● **Try it**
Reproduce the records below in their entirety, exactly as shown.

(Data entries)
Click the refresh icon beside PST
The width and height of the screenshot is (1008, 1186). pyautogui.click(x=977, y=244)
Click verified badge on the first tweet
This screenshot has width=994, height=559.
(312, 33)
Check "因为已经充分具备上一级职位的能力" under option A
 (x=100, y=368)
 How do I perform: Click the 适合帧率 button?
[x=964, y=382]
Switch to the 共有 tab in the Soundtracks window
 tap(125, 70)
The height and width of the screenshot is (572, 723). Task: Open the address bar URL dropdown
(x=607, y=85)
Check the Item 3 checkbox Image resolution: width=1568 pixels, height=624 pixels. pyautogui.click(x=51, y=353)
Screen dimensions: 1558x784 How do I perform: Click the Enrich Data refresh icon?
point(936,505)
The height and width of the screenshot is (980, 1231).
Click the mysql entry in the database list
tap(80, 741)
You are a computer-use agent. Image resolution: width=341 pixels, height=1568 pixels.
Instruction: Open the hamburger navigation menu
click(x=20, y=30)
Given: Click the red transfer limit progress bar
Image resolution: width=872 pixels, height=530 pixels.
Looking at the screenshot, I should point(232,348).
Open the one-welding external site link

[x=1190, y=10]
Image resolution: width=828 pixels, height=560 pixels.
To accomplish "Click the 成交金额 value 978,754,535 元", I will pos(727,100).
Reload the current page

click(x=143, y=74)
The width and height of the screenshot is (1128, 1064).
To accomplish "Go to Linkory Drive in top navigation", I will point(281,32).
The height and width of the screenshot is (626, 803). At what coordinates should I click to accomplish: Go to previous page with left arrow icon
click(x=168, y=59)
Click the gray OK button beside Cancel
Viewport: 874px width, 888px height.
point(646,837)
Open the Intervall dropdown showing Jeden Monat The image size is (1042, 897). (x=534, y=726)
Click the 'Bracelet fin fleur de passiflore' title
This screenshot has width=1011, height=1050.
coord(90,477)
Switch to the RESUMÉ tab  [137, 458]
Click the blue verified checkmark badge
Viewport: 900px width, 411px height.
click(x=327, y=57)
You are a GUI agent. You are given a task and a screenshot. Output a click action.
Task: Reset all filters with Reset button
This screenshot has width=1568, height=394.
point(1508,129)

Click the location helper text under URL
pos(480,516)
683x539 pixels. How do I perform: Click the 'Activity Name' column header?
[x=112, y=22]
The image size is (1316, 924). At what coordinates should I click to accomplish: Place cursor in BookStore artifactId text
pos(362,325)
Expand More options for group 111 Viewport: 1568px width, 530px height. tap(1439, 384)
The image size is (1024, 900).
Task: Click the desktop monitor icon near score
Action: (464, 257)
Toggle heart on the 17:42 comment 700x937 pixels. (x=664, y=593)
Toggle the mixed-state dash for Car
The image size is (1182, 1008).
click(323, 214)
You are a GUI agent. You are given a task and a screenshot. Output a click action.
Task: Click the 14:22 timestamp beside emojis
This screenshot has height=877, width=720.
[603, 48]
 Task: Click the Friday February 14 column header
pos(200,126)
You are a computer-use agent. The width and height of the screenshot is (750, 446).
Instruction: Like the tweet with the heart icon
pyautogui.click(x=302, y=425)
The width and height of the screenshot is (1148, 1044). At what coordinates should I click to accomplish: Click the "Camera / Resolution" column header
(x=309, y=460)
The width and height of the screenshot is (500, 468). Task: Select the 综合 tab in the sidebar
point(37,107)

● **Exercise answer**
Click the refresh icon beside PST
The width and height of the screenshot is (1008, 1186). pyautogui.click(x=977, y=244)
Click verified badge on the first tweet
This screenshot has width=994, height=559.
(312, 33)
Check "因为已经充分具备上一级职位的能力" under option A
 (x=100, y=368)
 How do I perform: Click the 适合帧率 button?
[x=964, y=382]
Switch to the 共有 tab in the Soundtracks window
 tap(125, 70)
The height and width of the screenshot is (572, 723). Task: Open the address bar URL dropdown
(x=607, y=85)
Check the Item 3 checkbox Image resolution: width=1568 pixels, height=624 pixels. pyautogui.click(x=51, y=353)
Screen dimensions: 1558x784 How do I perform: Click the Enrich Data refresh icon?
point(936,505)
The height and width of the screenshot is (980, 1231).
Click the mysql entry in the database list
tap(80, 741)
You are a computer-use agent. Image resolution: width=341 pixels, height=1568 pixels.
Instruction: Open the hamburger navigation menu
click(x=20, y=30)
Given: Click the red transfer limit progress bar
Image resolution: width=872 pixels, height=530 pixels.
Looking at the screenshot, I should point(232,348).
Open the one-welding external site link

[x=1190, y=10]
Image resolution: width=828 pixels, height=560 pixels.
To accomplish "Click the 成交金额 value 978,754,535 元", I will pos(727,100).
Reload the current page

click(x=143, y=74)
The width and height of the screenshot is (1128, 1064).
To accomplish "Go to Linkory Drive in top navigation", I will point(281,32).
The height and width of the screenshot is (626, 803). At what coordinates should I click to accomplish: Go to previous page with left arrow icon
click(x=168, y=59)
Click the gray OK button beside Cancel
Viewport: 874px width, 888px height.
point(646,837)
Open the Intervall dropdown showing Jeden Monat The image size is (1042, 897). (x=534, y=726)
Click the 'Bracelet fin fleur de passiflore' title
This screenshot has width=1011, height=1050.
coord(90,477)
Switch to the RESUMÉ tab  [137, 458]
Click the blue verified checkmark badge
Viewport: 900px width, 411px height.
click(x=327, y=57)
You are a GUI agent. You are given a task and a screenshot. Output a click action.
Task: Reset all filters with Reset button
This screenshot has width=1568, height=394.
point(1508,129)

Click the location helper text under URL
pos(480,516)
683x539 pixels. How do I perform: Click the 'Activity Name' column header?
[x=112, y=22]
The image size is (1316, 924). At what coordinates should I click to accomplish: Place cursor in BookStore artifactId text
pos(362,325)
Expand More options for group 111 Viewport: 1568px width, 530px height. tap(1439, 384)
The image size is (1024, 900).
Task: Click the desktop monitor icon near score
Action: (464, 257)
Toggle heart on the 17:42 comment 700x937 pixels. (x=664, y=593)
Toggle the mixed-state dash for Car
The image size is (1182, 1008).
click(323, 214)
You are a GUI agent. You are given a task and a screenshot. Output a click action.
Task: Click the 14:22 timestamp beside emojis
This screenshot has height=877, width=720.
[603, 48]
 Task: Click the Friday February 14 column header
pos(200,126)
You are a computer-use agent. The width and height of the screenshot is (750, 446).
Instruction: Like the tweet with the heart icon
pyautogui.click(x=302, y=425)
The width and height of the screenshot is (1148, 1044). At what coordinates should I click to accomplish: Click the "Camera / Resolution" column header
(x=309, y=460)
The width and height of the screenshot is (500, 468). Task: Select the 综合 tab in the sidebar
point(37,107)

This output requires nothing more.